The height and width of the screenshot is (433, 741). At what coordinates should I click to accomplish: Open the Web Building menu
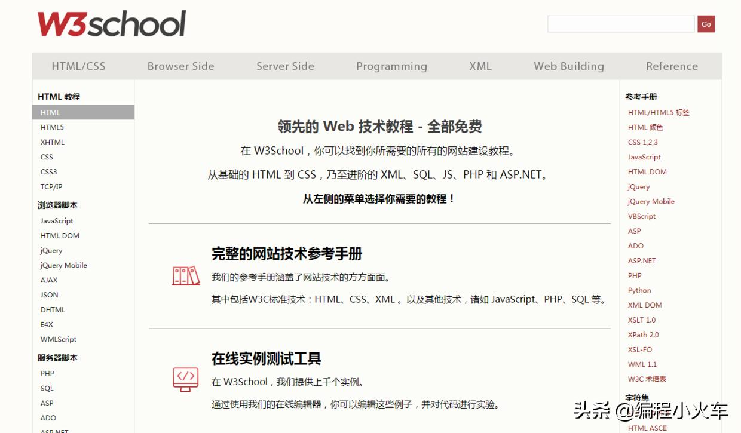[568, 66]
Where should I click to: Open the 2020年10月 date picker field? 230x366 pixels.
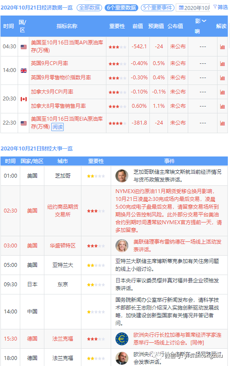193,8
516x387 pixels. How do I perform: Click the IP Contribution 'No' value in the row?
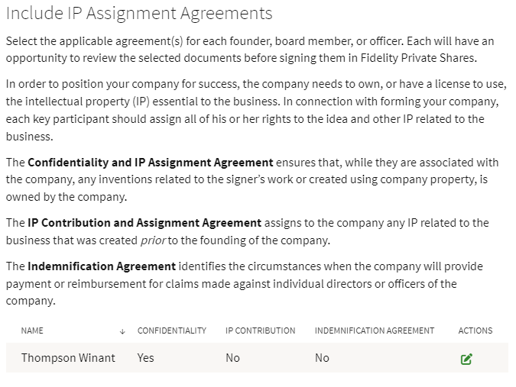coord(232,357)

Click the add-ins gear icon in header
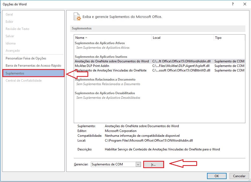77,16
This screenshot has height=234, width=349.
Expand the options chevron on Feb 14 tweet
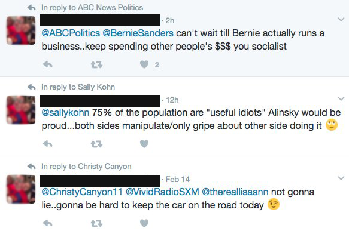[341, 178]
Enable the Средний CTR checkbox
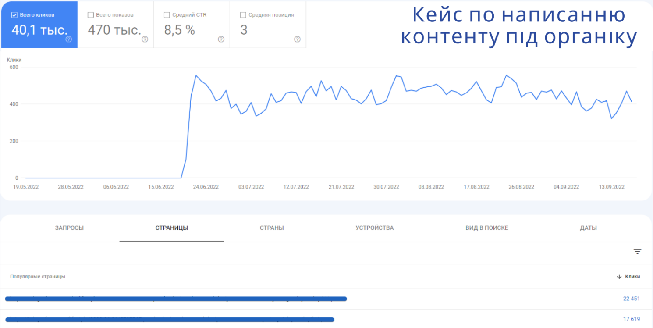The image size is (653, 328). pyautogui.click(x=167, y=15)
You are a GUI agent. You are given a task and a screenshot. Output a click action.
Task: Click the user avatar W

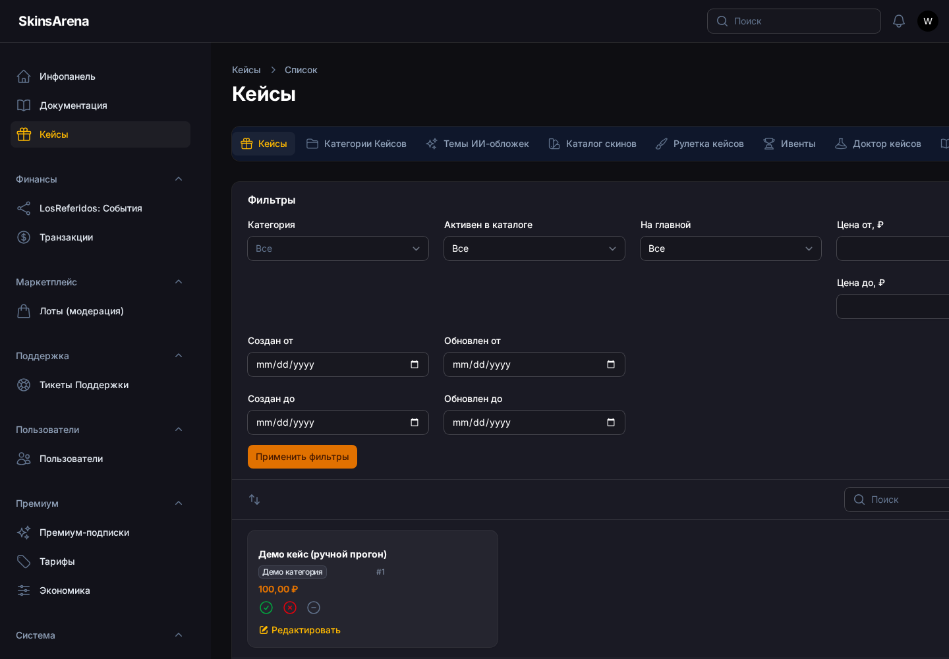(928, 21)
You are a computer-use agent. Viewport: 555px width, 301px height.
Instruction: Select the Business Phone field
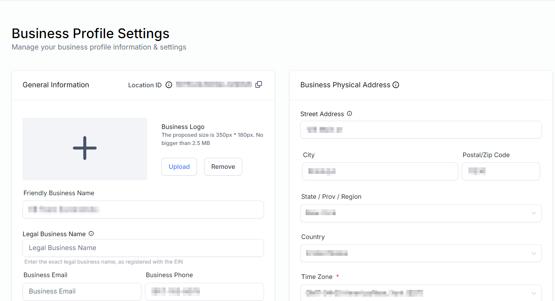pyautogui.click(x=204, y=291)
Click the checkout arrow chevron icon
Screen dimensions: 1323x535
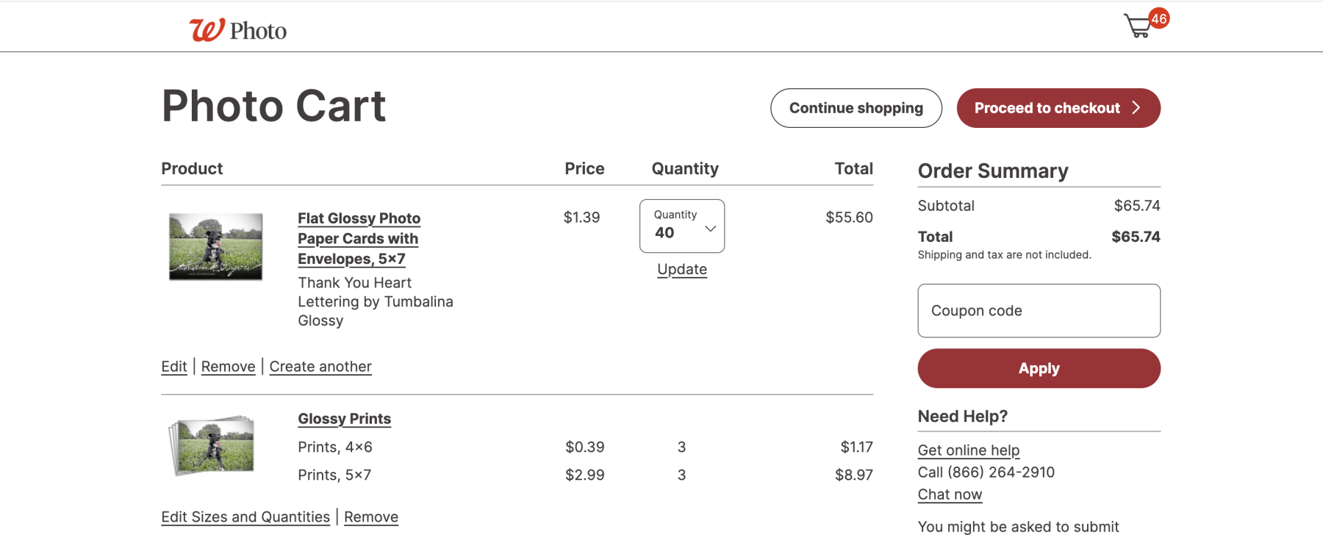(x=1136, y=108)
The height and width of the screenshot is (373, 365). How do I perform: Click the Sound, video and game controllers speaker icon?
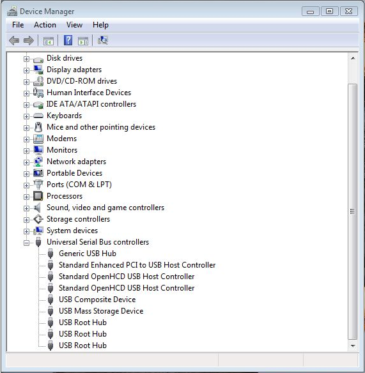tap(38, 208)
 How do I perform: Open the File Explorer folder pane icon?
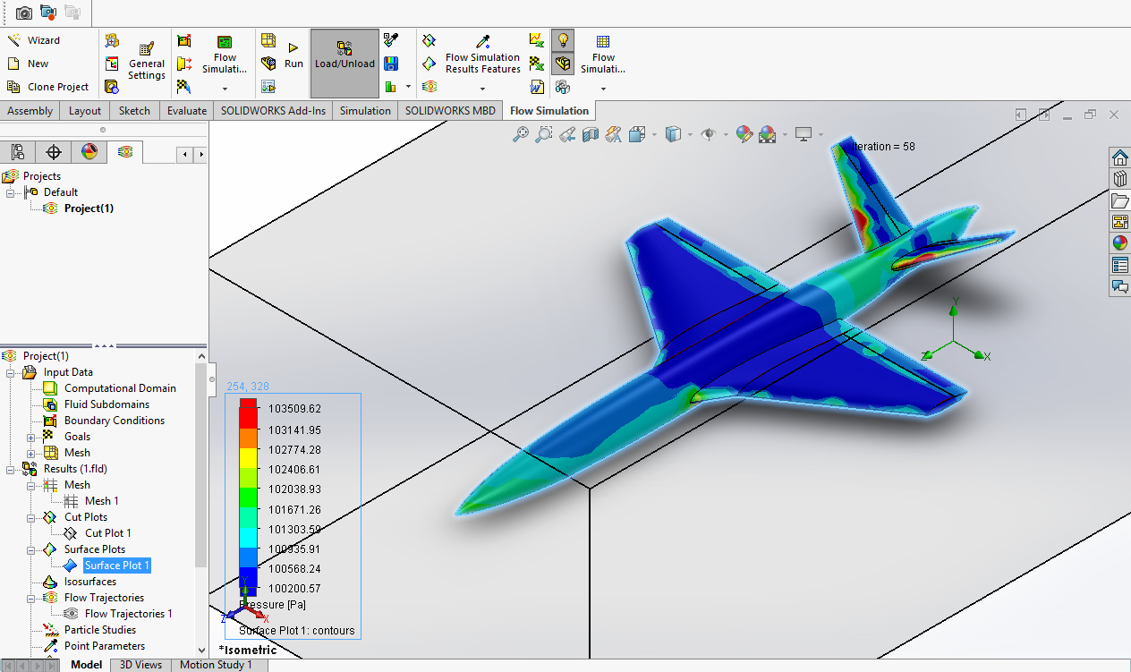pyautogui.click(x=1119, y=200)
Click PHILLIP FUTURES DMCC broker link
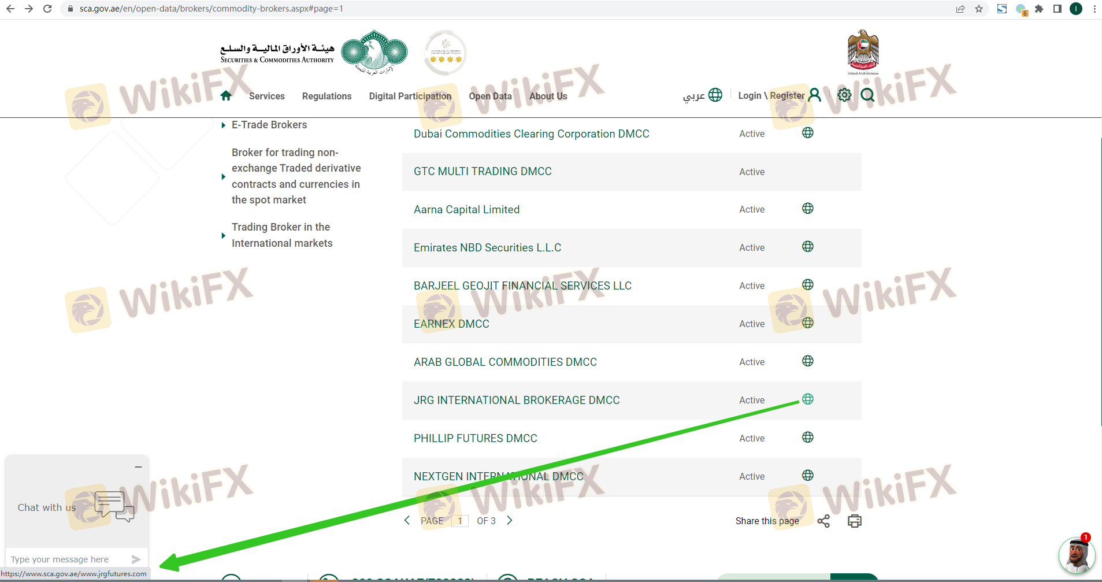This screenshot has width=1102, height=582. click(475, 438)
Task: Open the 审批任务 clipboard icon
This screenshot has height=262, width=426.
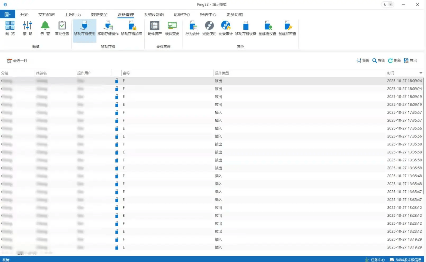Action: pyautogui.click(x=62, y=28)
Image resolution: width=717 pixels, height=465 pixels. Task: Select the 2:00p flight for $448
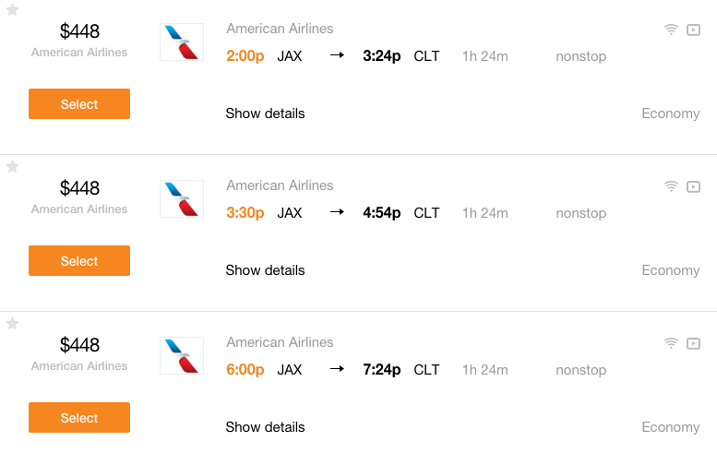click(x=79, y=103)
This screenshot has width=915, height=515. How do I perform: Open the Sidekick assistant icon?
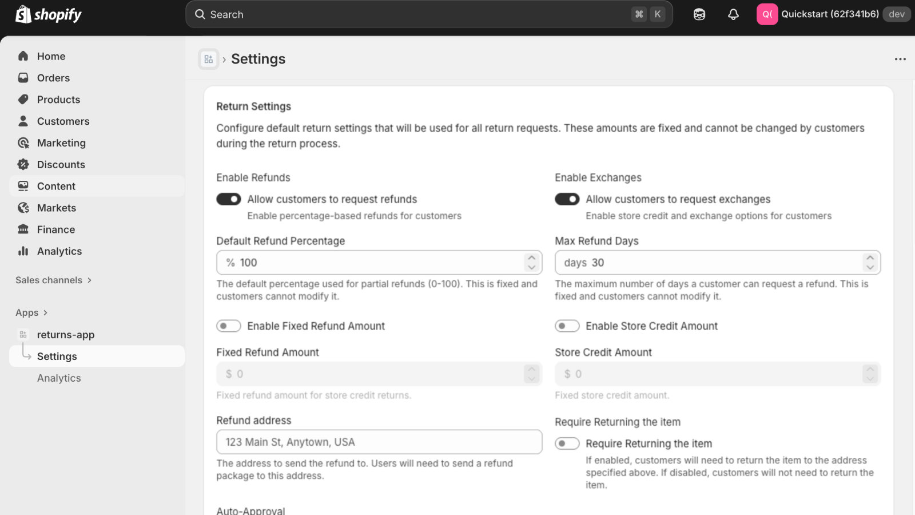pos(699,14)
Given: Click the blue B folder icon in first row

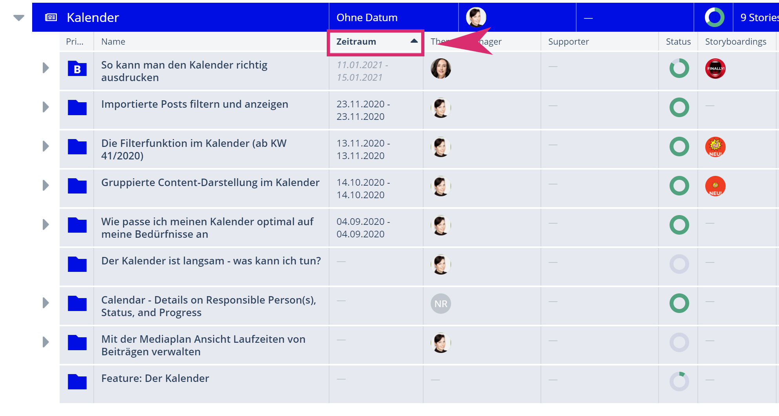Looking at the screenshot, I should [x=77, y=69].
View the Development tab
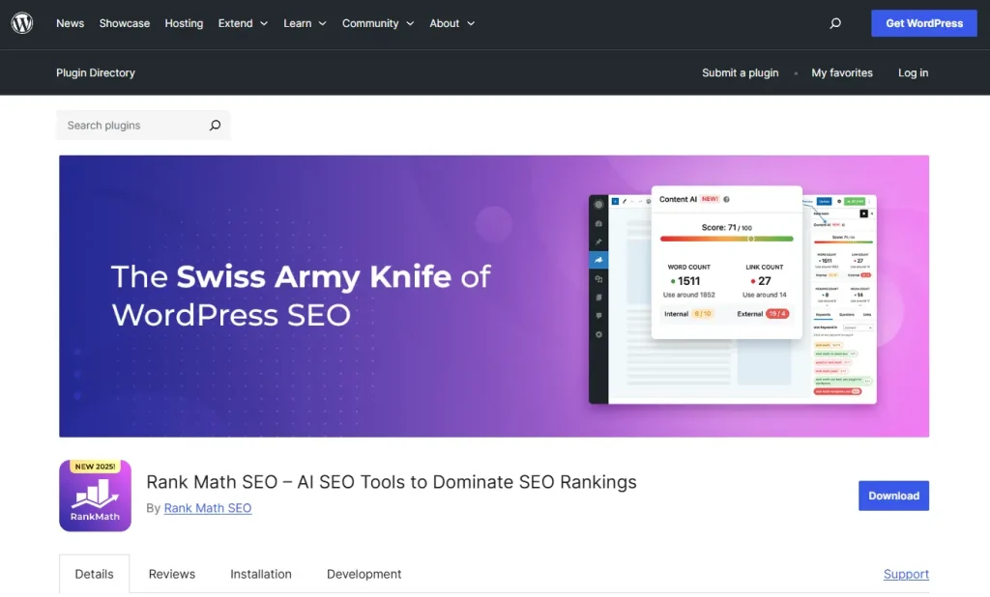Screen dimensions: 990x597 (364, 574)
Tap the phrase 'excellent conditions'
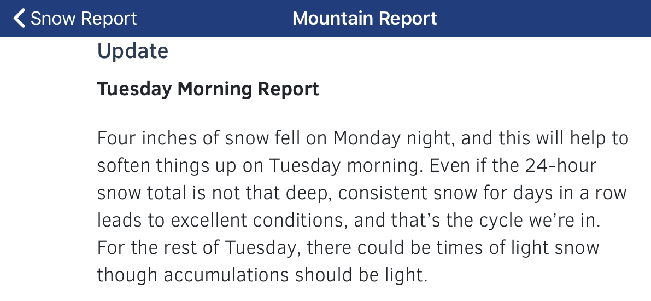651x301 pixels. [x=259, y=221]
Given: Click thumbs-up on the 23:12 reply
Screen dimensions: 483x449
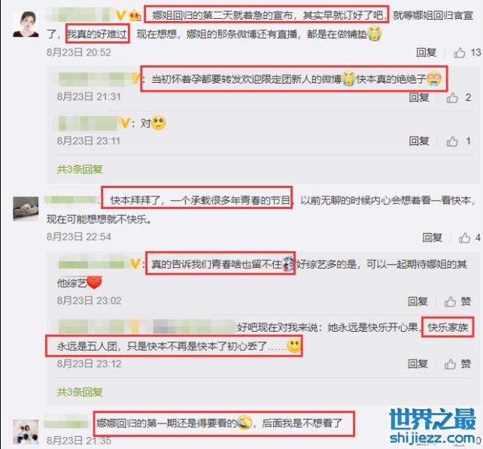Looking at the screenshot, I should click(450, 364).
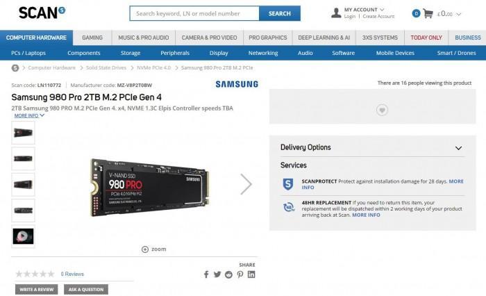The height and width of the screenshot is (296, 486).
Task: Click ASK A QUESTION button
Action: [86, 290]
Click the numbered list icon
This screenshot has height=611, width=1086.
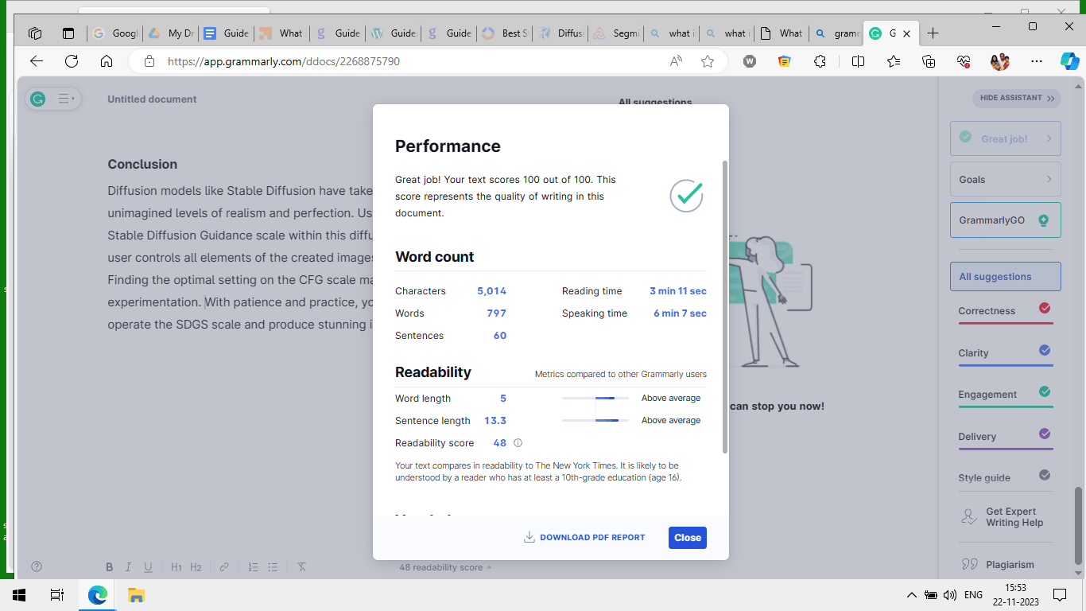click(253, 567)
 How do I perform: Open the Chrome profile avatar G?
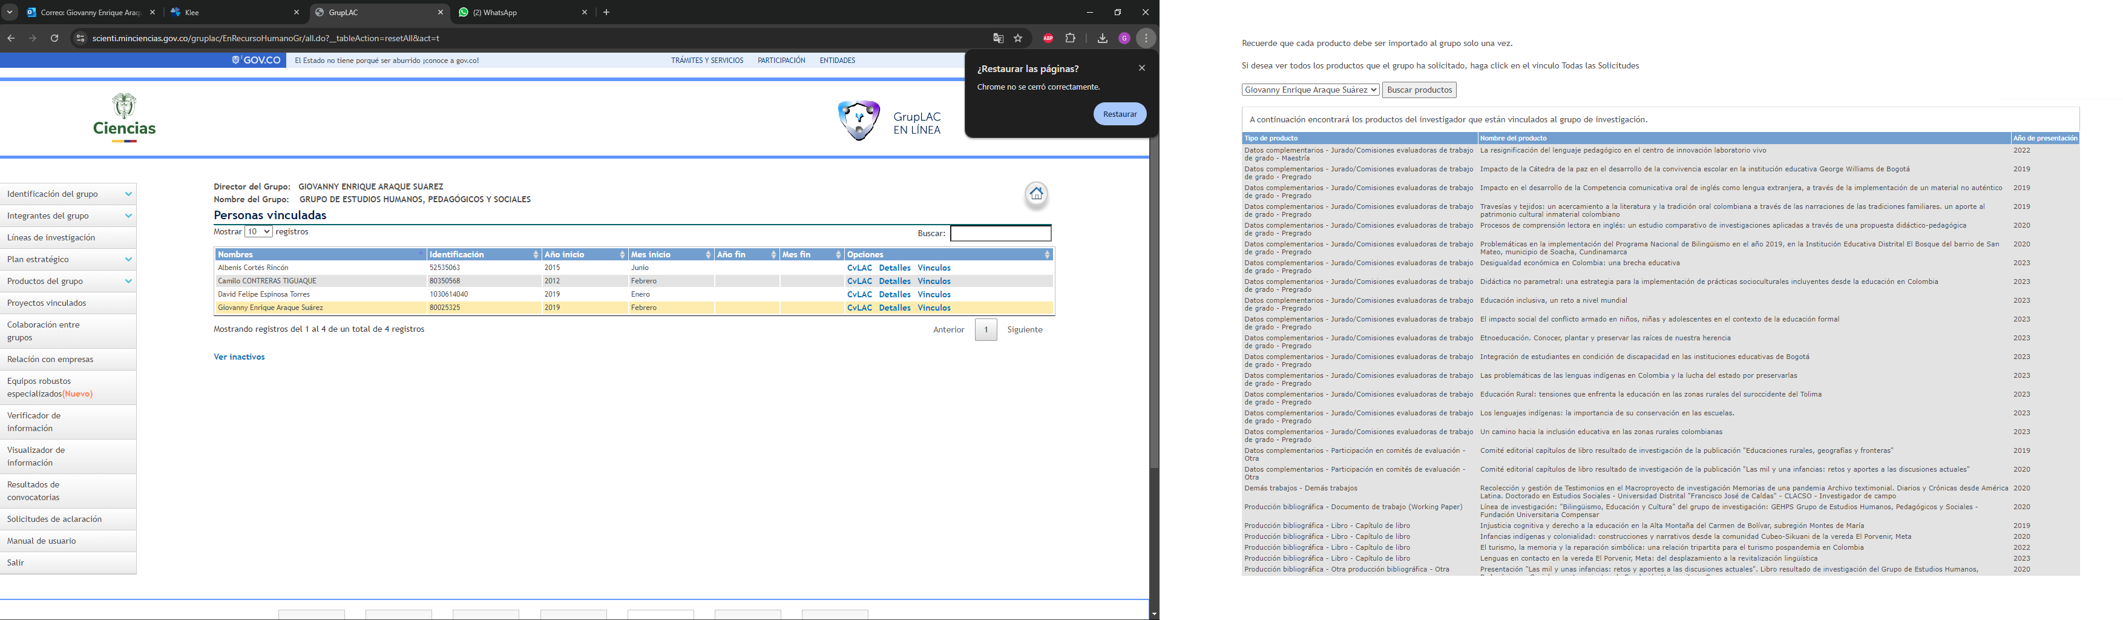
+ + + +
Lines in the entries above that hold "agent" should be counted; give only that count.

Answer space:
2